What I can and will talk about is IRBs – in my mind the term stands for "Insane, Ridiculous and Broken" ethics oversight committees. I had never even heard of the term “IRB” until a few months ago when a doctor said we have to, “get this idea through the IRB and this is going to take lots of time.” An institutional review board (IRB), also known as an independent ethics committee (IEC) or ethical review board (ERB) is a committee that has been formally designated to approve, monitor, and review biomedical and behavioral research involving humans with the aim to protect the rights and welfare of the research subjects if they are involved in research studies.

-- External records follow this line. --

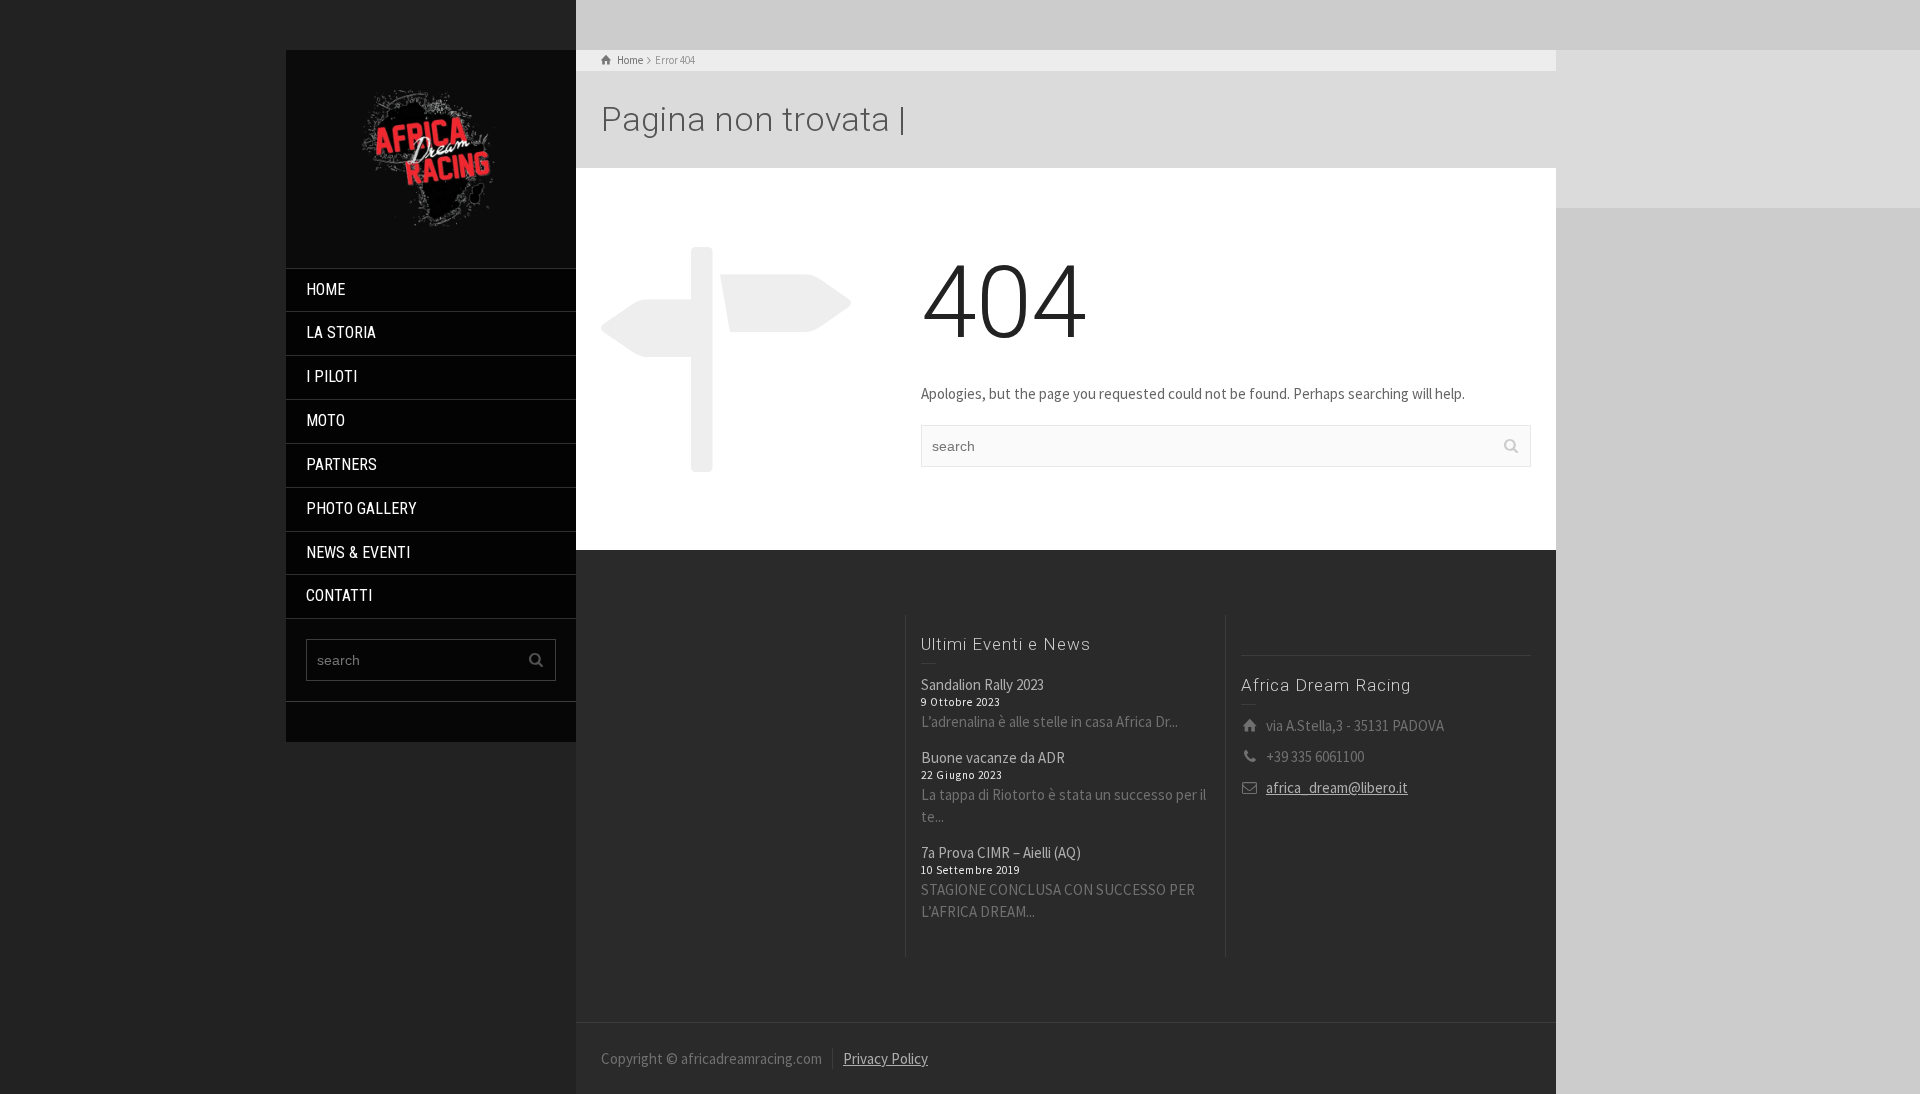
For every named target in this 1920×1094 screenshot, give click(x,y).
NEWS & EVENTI (358, 552)
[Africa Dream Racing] (431, 156)
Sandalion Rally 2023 (982, 684)
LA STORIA (341, 332)
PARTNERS (341, 464)
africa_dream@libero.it (1337, 787)
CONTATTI (339, 595)
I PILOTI (331, 376)
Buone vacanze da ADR (993, 757)
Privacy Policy (885, 1058)
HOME (325, 289)
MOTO (325, 420)
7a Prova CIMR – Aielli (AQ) (1001, 852)
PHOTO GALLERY (361, 508)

One of the biggest problems we are facing at the moment with Addi and Cassi centers around the IRBs. These IRBs now standing in the way of Addi and Cassi getting critical tests done which will ultimately lead us to therapies more quickly. The bottom line is that IRBs are severely impeding progress of medical research in the United States today and something needs to be done about it at a national level. I know my rights and I want testing done.
Let me give you an example of just how ineffective an IRB can be when you are facing a rare and fatal disease like NPC and you’re in a sprint, not a marathon, to save your kids lives. The National Institutes of Health (NIH) needs spinal, blood and urine samples from healthy children to compare against NPC children who they are currently studying. Both Addi and Cassi are in the study. If the NIH can compare normal kids samples directly against NPC kids samples, they might actually find something called a biomarker (a sign of illness in the bodies of NPC kids). Piece of cake to get samples, right? Wrong. The problem is it can take MONTHS to put together a “protocol” and get it approved through an IRB. Once you get a “protocol” designed, you need to get group of committed physicians (most likely ER doctors) who will be at the front lines to get consent from families to obtain these specimens.
I have been working with the NIH and my local hospital, Renown Regional Medical Center, to try and make this happen.They both have been very cooperative and are trying to move as quickly as possible under the rules but I’m now seven weeks into this process between getting the protocol, the consent form, and begging our local doctors to participate. I still have to get approval from the local IRB so cross your fingers. Why am I even having to do this? If I don’t do this, it will take months, if not years, to get these samples because there are not enough resources in the NPC community to accelerate the process more quickly.
I told this story to a friend who offered to send her child down to get the blood and urine sample done so we could send them to the NIH immediately. Problem is, you can’t do this, it’s against the "rules." So while millions of samples are being flushed down the toilet or disposed of on a daily basis at hospitals around the country, kids are dying. These samples literally could provide clues into Niemann Pick Type C that could lead to treatments more quickly.
This is an absolute nightmare of all nightmares. No parent should be faced with getting a diagonosis of Niemann Pick Type C and then enter into a totally dysfunctional medical and drug development system on top of it. While I realize that IRBs do serve a purpose, the regulations have simply gone too far and therefore are becoming ineffective. It seems like IRBs are far more worried about litigation when they should be focused on saving lives.